**Task:** Your answer should be the full listing, copied word for word.

**Data shown:**
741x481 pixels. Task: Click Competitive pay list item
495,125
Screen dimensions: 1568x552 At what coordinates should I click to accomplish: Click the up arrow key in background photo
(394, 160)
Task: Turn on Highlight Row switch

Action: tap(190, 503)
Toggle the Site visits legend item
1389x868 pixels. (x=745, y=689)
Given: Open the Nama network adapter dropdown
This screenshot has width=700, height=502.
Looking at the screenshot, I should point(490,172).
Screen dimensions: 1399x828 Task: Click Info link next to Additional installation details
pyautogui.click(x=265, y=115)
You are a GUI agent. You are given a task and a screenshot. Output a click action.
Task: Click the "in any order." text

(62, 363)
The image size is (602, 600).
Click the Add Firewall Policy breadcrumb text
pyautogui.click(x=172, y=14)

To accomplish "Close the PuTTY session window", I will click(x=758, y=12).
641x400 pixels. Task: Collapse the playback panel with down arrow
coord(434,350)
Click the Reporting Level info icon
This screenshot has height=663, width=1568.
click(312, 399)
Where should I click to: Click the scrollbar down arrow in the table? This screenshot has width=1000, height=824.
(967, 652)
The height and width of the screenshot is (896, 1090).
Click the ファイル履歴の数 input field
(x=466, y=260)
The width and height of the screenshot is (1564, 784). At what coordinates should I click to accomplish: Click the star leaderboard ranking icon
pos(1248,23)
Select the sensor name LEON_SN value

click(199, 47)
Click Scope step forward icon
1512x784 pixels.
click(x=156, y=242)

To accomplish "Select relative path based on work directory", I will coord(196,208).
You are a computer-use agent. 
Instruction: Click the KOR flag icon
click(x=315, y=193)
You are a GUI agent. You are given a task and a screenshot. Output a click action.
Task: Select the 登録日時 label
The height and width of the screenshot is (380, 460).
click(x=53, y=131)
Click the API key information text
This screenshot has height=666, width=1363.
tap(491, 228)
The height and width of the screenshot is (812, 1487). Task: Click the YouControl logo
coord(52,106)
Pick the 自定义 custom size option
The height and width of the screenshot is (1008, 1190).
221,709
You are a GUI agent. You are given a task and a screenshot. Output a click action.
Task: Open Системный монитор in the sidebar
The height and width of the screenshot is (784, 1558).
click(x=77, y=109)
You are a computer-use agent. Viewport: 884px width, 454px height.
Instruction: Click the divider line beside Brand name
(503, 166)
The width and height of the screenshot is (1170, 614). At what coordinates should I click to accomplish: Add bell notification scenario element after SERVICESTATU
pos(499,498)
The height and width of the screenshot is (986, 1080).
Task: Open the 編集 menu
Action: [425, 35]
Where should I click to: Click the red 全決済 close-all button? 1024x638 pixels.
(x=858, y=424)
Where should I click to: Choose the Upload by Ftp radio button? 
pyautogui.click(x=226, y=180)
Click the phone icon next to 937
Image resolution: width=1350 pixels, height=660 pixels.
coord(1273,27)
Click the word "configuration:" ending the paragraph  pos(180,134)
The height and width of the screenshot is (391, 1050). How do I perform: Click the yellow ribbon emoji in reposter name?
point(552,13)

**Result of this exercise:**
741x481 pixels. Task: Click Competitive pay list item
495,125
Screen dimensions: 1568x552 At what coordinates should I click to accomplish: Click the up arrow key in background photo
(394, 160)
Task: Turn on Highlight Row switch

Action: tap(190, 503)
Toggle the Site visits legend item
1389x868 pixels. (x=745, y=689)
Given: Open the Nama network adapter dropdown
This screenshot has width=700, height=502.
Looking at the screenshot, I should point(490,172).
Screen dimensions: 1399x828 Task: Click Info link next to Additional installation details
pyautogui.click(x=265, y=115)
You are a GUI agent. You are given a task and a screenshot. Output a click action.
Task: Click the "in any order." text

(62, 363)
The image size is (602, 600).
Click the Add Firewall Policy breadcrumb text
pyautogui.click(x=172, y=14)

To accomplish "Close the PuTTY session window", I will click(x=758, y=12).
641x400 pixels. Task: Collapse the playback panel with down arrow
coord(434,350)
Click the Reporting Level info icon
This screenshot has height=663, width=1568.
click(312, 399)
Where should I click to: Click the scrollbar down arrow in the table? This screenshot has width=1000, height=824.
(967, 652)
The height and width of the screenshot is (896, 1090).
Click the ファイル履歴の数 input field
(x=466, y=260)
The width and height of the screenshot is (1564, 784). At what coordinates should I click to accomplish: Click the star leaderboard ranking icon
pos(1248,23)
Select the sensor name LEON_SN value

click(199, 47)
Click Scope step forward icon
1512x784 pixels.
click(x=156, y=242)

To accomplish "Select relative path based on work directory", I will coord(196,208).
You are a computer-use agent. 
Instruction: Click the KOR flag icon
click(x=315, y=193)
You are a GUI agent. You are given a task and a screenshot. Output a click action.
Task: Select the 登録日時 label
The height and width of the screenshot is (380, 460).
click(x=53, y=131)
Click the API key information text
This screenshot has height=666, width=1363.
tap(491, 228)
The height and width of the screenshot is (812, 1487). Task: Click the YouControl logo
coord(52,106)
Pick the 自定义 custom size option
The height and width of the screenshot is (1008, 1190).
221,709
You are a GUI agent. You are given a task and a screenshot. Output a click action.
Task: Open Системный монитор in the sidebar
The height and width of the screenshot is (784, 1558).
click(x=77, y=109)
You are a computer-use agent. Viewport: 884px width, 454px height.
Instruction: Click the divider line beside Brand name
(503, 166)
The width and height of the screenshot is (1170, 614). At what coordinates should I click to accomplish: Add bell notification scenario element after SERVICESTATU
pos(499,498)
The height and width of the screenshot is (986, 1080).
Task: Open the 編集 menu
Action: [425, 35]
Where should I click to: Click the red 全決済 close-all button? 1024x638 pixels.
(x=858, y=424)
Where should I click to: Choose the Upload by Ftp radio button? 
pyautogui.click(x=226, y=180)
Click the phone icon next to 937
Image resolution: width=1350 pixels, height=660 pixels.
coord(1273,27)
Click the word "configuration:" ending the paragraph  pos(180,134)
The height and width of the screenshot is (391, 1050). How do I perform: Click the yellow ribbon emoji in reposter name?
point(552,13)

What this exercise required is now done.